I'm sure you're not trying to stir anything up at all, but ...

I'd like to say while I value other people's opinions on many matters, I don't personally want to be told who I should vote for as the next president of the USA by people who don't live here and are not US Citizens.

There have been several Canadian members that are very aggressive about pushing their opinion on us, starting sometimes several threads a day, and to me, it feels a lot like someone a few blocks over telling you how you should deal with issues within your own family.

To feel this way and to have expressed it does not mean I disrespect others, don't care about others, nor that I feel others don't have anything valuable to contribute. It just means that I don't think people outside our Nation know more than I do about who I should vote for. The more they jump up and down about it, the more it annoys those who feel similar to the way I do (and from the emails and pm's I get -- LOTS feel this way).


----------



## AppyLover2 (Oct 19, 2008)

Of course everyone is entitled to their own opinion, and of course not everyone will agree, it is after all politics. But I said it on another thread and I'll repeat it here - what do citizens of other countries stand to gain or lose by this election? How will their taxes be affected? How will the share the wealth concept affect them? I don't believe it will affect them at all. If I'm wrong someone please tell me so.

While I respect everyone's opinion I'm appalled at the rabid attacks some are making about the candidates (not to mention the innocent people who just happened to be pulled into the issues). It's almost gone beyond mob mentality. If we mature, responsible people who gather here because we share common interests can be so disrespectful, rude and downright vicious with one another, what must the rest of the country be experiencing right now? How much hate and violence will this election lead to?

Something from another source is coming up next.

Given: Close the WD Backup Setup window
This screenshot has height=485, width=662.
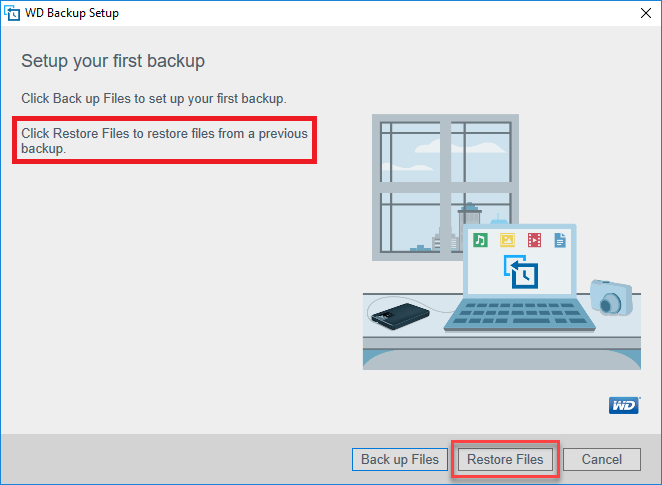Looking at the screenshot, I should (x=646, y=13).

IMO To voice your opinion is one thing.....to repeatedly try to shove it down someone elses' throat is another.


----------



## kaykay (Oct 19, 2008)

Crabby. I so agree!!

How can anyone say it doesnt affect other countries?? Canada has soldiers fighting with ours, their economy will be affected (just like it is now) etc. While they cannot vote I do think their opinion is valid and worth hearing.


----------



## Irish Hills Farm (Oct 19, 2008)

(((YAWN)))

Seems like the pot calling the kettle black, and a little pot stirring going on.

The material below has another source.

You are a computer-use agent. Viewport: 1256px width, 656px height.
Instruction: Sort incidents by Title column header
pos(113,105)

This is so predictable and OLD.



Crabby-Chicken said:


> I have to say that even if I don't agree with some people's political views. I really like to hear what your opinion of our political views are. I am thoroughly insulted when people have the gall to try and seem like they are an elitist because they get to vote. Big deal. They may have a small part in this election. You do have a valuable input and I appreciate it. A lot of you have been on here from the beginning of the start of this board. Don't let rude people get to you. Some people think America has the right to do and say whatever it wants, and no one else counts. Look how far that has gotten us. And then try and turn it around and say if you don't believe and swallow what the government says ,,,,YOU are not a patriot. Sick. I am a patriot and I support my country. I just don't believe everything I am told. Sorry for the rant,,,


----------



## Minimor (Oct 19, 2008)

I am always interested in US politics, because I am an American citizen even though I am living in Canada. I have to say though that this time around I think nearly every Canadian has an opinion on the US election. In 30+ years I don't think I've ever seen a US election where Canadians were so interested in the outcome.

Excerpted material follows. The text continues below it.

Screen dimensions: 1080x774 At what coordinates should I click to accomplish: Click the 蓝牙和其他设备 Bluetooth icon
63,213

Canada doesn't have a voice in the US election, but that doesn't mean she doesn't have an interest, and it definitely will affect this country. Big time.


----------



## loveminis (Oct 19, 2008)

I like hearing people from other countries and the views on our politics, because our politics are what's killing the economy and affecting the rest of the world.


----------



## Jill (Oct 19, 2008)

Actually, we are and have been in a global economy. While the US is certainly a leader, we do not control the global markets. Given time, free markets work. Period.


----------



## loveminis (Oct 19, 2008)

uhhh...


----------



## Jill (Oct 19, 2008)

loveminis said:


> uhhh...


Did you want to discuss this? Don't hold back. I'm sure I can hold my own when it comes to economics and finance. It's my profession.


----------



## loveminis (Oct 19, 2008)

Yes Jill, I know, you tell us all the time. That does not make you an expert on our messed up Goverment.


----------



## littlesteppers (Oct 19, 2008)

Crabby-Chicken said:


> I have to say that even if I don't agree with some people's political views. I really like to hear what your opinion of our political views are. I am thoroughly insulted when people have the gall to try and seem like they are an elitist because they get to vote. Big deal. They may have a small part in this election. You do have a valuable input and I appreciate it. A lot of you have been on here from the beginning of the start of this board. Don't let rude people get to you. Some people think America has the right to do and say whatever it wants, and no one else counts. Look how far that has gotten us. And then try and turn it around and say if you don't believe and swallow what the government says ,,,,YOU are not a patriot. Sick. I am a patriot and I support my country. I just don't believe everything I am told. Sorry for the rant,,,


Awww..Crabby..thank you standing up for ME..this is what you said..right?


----------



## Jill (Oct 19, 2008)

loveminis said:


> Yes Jill, I know, you tell us all the time. That does not make you an expert on our messed up Goverment.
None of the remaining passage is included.